Records supplied:
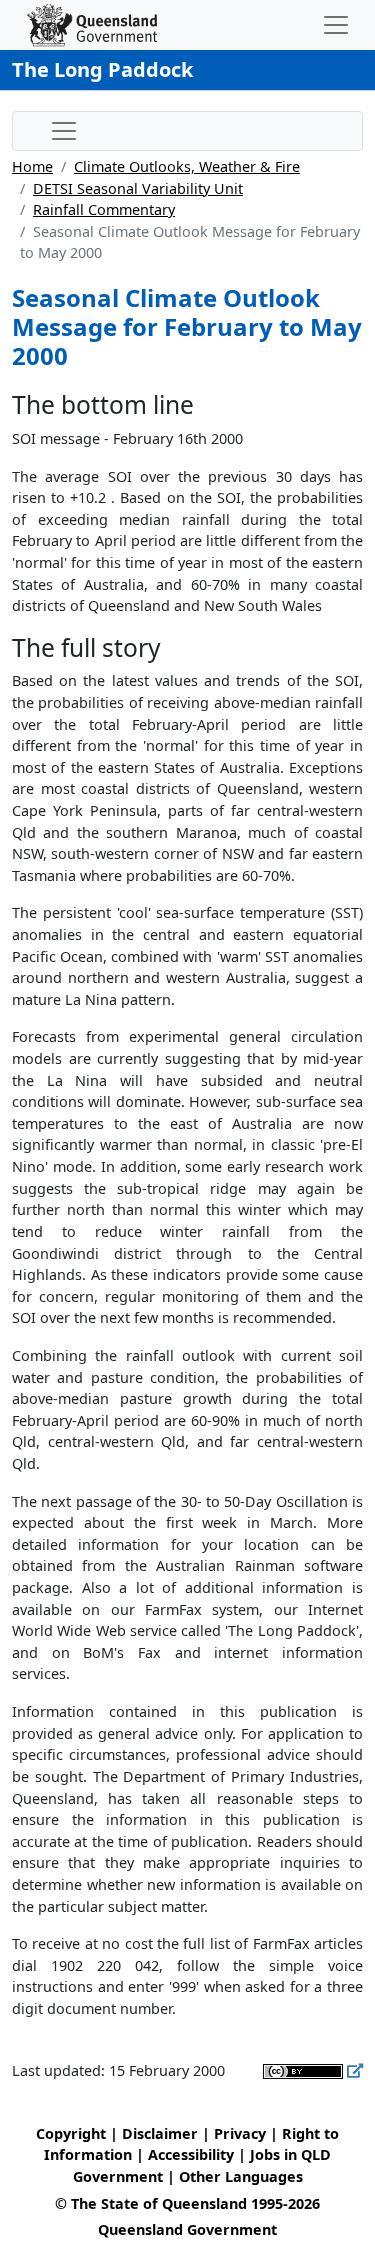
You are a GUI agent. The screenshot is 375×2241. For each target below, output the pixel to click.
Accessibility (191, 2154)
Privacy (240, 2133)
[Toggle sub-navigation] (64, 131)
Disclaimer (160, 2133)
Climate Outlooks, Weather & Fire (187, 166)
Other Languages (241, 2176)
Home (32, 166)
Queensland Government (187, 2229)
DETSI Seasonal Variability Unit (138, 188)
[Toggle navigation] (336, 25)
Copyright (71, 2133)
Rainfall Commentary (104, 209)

Task brief: Report, for the data above, every line in which the string "navigation" appears.

Solution below:
[Toggle sub-navigation] (64, 131)
[Toggle navigation] (336, 25)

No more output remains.